WHAT THE TASK ASKS => From the line containing "You are a computer-use agent. Screen" to the end of the entries, return every line exactly, both ends included, and add nothing.

________________________

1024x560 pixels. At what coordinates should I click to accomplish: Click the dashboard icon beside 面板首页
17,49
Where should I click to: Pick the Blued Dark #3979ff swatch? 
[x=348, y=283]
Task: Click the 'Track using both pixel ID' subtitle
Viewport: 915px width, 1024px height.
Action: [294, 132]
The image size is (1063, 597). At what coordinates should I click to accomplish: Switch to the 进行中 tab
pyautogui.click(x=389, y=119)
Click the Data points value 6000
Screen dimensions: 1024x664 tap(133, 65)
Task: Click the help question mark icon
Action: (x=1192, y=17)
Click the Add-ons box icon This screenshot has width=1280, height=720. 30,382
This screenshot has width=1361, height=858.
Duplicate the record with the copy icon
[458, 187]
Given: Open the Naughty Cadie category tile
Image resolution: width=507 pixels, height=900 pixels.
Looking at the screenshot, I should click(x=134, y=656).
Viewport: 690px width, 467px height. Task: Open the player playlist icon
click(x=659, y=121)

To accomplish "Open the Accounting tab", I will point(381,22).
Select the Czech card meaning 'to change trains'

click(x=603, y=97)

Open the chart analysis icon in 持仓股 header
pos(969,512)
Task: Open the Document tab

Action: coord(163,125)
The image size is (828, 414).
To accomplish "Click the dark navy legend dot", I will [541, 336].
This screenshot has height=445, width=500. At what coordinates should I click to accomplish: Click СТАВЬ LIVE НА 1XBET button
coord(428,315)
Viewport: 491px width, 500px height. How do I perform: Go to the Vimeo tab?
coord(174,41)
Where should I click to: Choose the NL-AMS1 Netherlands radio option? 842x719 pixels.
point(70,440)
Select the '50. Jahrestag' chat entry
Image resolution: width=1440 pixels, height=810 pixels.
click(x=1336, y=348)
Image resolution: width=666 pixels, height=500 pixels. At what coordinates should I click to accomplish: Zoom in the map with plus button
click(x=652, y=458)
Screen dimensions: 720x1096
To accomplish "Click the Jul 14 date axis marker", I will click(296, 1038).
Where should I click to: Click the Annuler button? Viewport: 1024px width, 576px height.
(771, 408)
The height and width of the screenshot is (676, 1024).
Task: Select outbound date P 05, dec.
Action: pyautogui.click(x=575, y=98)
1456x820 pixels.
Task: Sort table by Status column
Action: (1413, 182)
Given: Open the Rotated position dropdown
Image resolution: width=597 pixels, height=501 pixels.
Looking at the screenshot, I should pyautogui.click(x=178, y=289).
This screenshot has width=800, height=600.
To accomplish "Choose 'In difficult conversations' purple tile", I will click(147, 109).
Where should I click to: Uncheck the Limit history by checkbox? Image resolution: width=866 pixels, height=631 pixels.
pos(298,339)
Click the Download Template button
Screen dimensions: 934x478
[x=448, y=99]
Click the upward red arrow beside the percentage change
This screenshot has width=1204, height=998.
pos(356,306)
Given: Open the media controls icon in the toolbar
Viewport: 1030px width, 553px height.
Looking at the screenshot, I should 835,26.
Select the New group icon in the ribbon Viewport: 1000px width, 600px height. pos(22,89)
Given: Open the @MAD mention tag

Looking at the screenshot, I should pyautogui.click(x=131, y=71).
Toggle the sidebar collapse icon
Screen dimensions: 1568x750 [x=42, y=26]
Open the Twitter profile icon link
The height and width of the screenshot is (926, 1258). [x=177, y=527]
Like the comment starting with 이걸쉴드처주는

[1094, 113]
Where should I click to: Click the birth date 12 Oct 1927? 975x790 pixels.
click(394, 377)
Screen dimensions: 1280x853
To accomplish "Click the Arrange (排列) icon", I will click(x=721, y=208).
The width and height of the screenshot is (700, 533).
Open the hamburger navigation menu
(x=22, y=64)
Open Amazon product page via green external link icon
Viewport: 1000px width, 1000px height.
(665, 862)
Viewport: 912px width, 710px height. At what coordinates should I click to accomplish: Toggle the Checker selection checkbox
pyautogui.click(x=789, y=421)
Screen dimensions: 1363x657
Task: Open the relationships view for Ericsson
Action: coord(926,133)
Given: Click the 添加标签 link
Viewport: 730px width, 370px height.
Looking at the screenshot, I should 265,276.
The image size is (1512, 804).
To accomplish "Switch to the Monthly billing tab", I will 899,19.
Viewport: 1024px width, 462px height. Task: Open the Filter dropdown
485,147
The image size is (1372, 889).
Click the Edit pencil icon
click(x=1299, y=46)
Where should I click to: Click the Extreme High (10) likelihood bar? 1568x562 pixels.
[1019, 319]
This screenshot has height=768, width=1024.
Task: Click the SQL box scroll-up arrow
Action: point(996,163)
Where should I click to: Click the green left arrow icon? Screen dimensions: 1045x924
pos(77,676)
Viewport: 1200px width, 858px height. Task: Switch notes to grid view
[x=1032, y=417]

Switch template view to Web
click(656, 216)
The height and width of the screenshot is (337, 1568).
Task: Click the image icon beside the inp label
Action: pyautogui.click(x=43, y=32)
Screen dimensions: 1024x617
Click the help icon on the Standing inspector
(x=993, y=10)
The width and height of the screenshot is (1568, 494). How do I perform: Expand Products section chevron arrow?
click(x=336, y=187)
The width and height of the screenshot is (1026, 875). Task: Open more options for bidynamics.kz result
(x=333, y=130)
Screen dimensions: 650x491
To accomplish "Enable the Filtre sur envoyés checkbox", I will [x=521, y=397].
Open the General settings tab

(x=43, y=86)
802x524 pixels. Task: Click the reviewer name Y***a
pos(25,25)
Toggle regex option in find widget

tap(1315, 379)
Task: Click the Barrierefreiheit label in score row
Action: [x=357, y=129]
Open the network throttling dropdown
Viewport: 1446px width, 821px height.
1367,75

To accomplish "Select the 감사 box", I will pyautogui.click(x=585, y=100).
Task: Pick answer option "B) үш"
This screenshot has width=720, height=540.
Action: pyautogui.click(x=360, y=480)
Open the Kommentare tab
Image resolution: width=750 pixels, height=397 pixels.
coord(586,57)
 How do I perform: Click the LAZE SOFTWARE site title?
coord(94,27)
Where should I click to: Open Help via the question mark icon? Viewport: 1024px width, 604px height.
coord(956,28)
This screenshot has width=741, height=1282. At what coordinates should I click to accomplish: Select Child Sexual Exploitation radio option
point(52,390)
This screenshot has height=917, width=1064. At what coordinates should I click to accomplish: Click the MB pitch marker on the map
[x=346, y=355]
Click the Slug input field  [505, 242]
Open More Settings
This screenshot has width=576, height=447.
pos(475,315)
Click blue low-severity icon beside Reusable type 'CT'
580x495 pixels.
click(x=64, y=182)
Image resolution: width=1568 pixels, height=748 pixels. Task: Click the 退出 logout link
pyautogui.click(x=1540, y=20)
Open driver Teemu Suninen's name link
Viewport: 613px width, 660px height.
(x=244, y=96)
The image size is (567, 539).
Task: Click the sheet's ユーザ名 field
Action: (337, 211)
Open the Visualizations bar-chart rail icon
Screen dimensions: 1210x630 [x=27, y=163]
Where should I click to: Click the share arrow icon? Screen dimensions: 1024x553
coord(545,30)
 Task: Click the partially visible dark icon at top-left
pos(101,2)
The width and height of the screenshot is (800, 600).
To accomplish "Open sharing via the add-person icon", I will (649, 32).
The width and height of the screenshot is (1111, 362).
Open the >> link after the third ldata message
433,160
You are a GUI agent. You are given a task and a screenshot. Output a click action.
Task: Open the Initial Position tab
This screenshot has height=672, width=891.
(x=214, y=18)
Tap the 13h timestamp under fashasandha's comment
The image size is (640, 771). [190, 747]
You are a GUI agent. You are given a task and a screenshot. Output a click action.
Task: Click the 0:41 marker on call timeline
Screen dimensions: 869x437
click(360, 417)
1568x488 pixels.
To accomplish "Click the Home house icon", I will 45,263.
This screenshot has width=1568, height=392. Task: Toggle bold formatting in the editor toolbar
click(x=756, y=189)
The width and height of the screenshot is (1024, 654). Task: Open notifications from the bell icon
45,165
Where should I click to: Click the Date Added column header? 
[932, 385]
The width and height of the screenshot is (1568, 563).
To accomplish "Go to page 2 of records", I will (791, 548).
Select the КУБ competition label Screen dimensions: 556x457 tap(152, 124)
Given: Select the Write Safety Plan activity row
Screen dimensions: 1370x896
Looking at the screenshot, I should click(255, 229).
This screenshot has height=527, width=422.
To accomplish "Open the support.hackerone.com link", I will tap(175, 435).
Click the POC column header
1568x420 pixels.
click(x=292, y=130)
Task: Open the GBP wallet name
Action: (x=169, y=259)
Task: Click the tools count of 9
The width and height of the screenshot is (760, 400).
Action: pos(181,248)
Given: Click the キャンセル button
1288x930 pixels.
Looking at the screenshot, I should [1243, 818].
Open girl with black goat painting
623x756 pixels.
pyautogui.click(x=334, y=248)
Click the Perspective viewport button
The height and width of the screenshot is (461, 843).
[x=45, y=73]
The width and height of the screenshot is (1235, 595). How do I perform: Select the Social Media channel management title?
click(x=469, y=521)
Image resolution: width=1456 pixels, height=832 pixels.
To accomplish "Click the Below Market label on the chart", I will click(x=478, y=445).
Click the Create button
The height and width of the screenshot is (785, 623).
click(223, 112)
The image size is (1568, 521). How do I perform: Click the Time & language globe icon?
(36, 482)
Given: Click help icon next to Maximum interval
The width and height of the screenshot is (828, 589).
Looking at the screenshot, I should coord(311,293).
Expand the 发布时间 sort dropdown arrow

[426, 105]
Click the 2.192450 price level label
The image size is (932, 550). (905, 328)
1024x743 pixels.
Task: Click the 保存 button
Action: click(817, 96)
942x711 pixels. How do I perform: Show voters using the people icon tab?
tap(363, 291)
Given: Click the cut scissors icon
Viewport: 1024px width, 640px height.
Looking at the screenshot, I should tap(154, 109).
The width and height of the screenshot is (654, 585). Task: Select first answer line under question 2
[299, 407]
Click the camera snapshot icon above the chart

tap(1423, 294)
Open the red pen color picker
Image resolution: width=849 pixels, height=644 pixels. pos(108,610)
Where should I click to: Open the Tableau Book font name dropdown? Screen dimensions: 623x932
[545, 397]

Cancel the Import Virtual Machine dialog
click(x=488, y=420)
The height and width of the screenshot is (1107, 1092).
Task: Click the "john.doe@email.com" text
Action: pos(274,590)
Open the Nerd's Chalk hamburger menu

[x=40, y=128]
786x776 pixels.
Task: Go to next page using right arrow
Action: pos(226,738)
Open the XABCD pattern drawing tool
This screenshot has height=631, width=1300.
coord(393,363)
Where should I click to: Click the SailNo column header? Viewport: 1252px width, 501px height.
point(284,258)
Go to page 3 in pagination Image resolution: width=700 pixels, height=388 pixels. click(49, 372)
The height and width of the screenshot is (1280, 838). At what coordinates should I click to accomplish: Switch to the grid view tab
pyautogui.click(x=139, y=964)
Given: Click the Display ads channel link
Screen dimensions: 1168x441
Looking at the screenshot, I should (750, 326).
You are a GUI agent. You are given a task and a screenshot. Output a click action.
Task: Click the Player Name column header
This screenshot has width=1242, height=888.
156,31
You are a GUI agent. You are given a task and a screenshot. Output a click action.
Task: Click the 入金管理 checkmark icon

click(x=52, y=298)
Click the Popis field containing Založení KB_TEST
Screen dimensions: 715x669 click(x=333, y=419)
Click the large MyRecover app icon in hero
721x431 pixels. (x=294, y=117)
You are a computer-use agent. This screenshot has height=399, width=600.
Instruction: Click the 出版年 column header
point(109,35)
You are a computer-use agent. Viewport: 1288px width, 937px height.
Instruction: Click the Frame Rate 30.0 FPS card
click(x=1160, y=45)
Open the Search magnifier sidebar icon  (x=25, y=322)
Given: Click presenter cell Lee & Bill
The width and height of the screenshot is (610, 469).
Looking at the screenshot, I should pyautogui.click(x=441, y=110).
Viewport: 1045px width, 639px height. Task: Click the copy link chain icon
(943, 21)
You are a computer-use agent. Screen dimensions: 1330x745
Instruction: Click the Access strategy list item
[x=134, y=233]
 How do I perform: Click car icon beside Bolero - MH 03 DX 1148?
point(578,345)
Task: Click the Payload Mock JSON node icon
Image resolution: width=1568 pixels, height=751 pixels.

________________________

WRITTEN RESPONSE =>
You are a computer-use agent. Screen dimensions: 1330x745
Instruction: Click the Access strategy list item
[x=134, y=233]
 How do I perform: Click car icon beside Bolero - MH 03 DX 1148?
point(578,345)
Task: Click the Payload Mock JSON node icon
Image resolution: width=1568 pixels, height=751 pixels.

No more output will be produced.